The third strategic theme of the construction-sector deal is whole-life performance: getting more out of both new and existing infrastructure through the use of smart technologies, especially sensors and data analytics. This “smart infrastructure” will certainly lead to improved and more economic designs. It will also revolutionise asset management: data generated by sensors will enable continuous monitoring of an infrastructure asset throughout its life, providing information for more rational maintenance and repair strategies. We will be able to understand exactly how a building, tunnel, bridge or railway line is performing during construction and throughout its lifetime. This will substantially reduce infrastructure operating costs. Importantly, it will also enable much more rational prioritisation of the nation’s infrastructure requirements.
Close to £500 million will support the construction sector deal.
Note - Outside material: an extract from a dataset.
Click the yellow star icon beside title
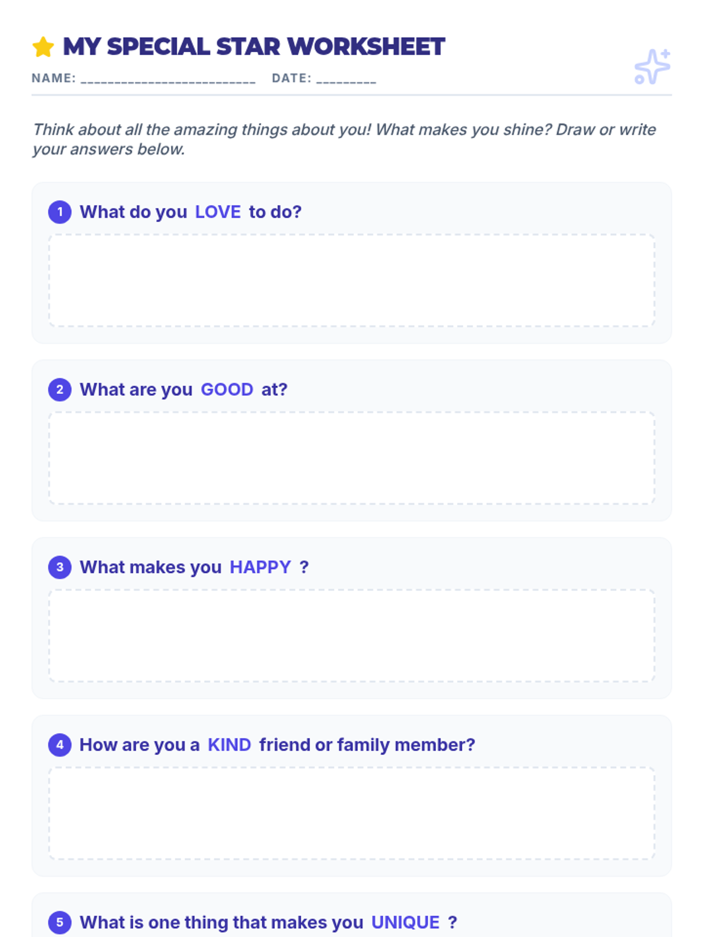point(43,47)
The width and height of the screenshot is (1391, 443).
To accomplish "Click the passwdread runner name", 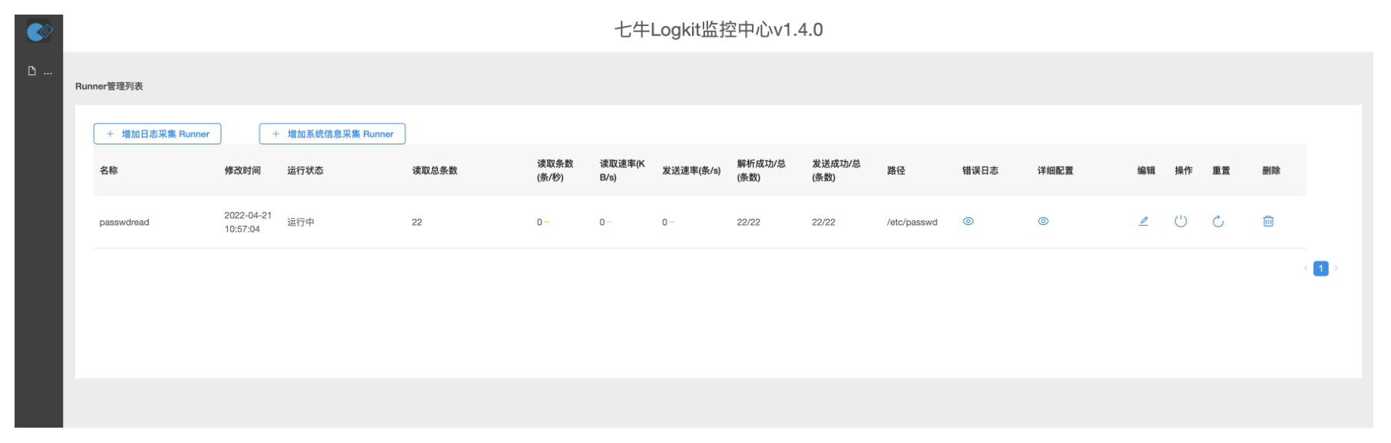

Part of this investment will support the new Centre for Digital Built Britain, based at Cambridge University. This will develop and commercialise the digital technologies behind the smart systems at the heart of tomorrow’s homes, as well as new and innovative construction techniques. This should mean housing, schools and hospitals that are not only quicker and cheaper to build but cost less to run and are more energy efficient.
Finally, it is important that we do not look at the Industrial Strategy White Paper as one stand-alone document from one stand-alone government department. As emphasised by the noble Lords, Lord Mandelson and Lord Heseltine, it should be a working document that does not stand still in time. It should catalyse continuous collaboration between all relevant government departments, industry and trade bodies. This includes working with the National Infrastructure Commission to ensure that its national infrastructure assessment is incorporated in the future development of the White Paper, together with the Institution of Civil Engineers’ National Needs Assessment.
In his introduction to this debate, the Minister rightly emphasised that if we want to be a world-class economy, we need world-class infrastructure. To achieve this we need drive, vision and expertise, as envisaged in the construction sector deal. The timing of an industrial strategy that transforms our infrastructure could not be more appropriate—2018 is the Year of Engineering, as has already been pointed out by my fellow engineer, the noble Lord, Lord Bhattacharyya. It is also the 200th anniversary of the founding of the Institution of Civil Engineers, the oldest professional engineering body in the world. The engineers of the past knew how to build and operate effective infrastructure for society. We must exploit innovative, modern technology and continue this great tradition.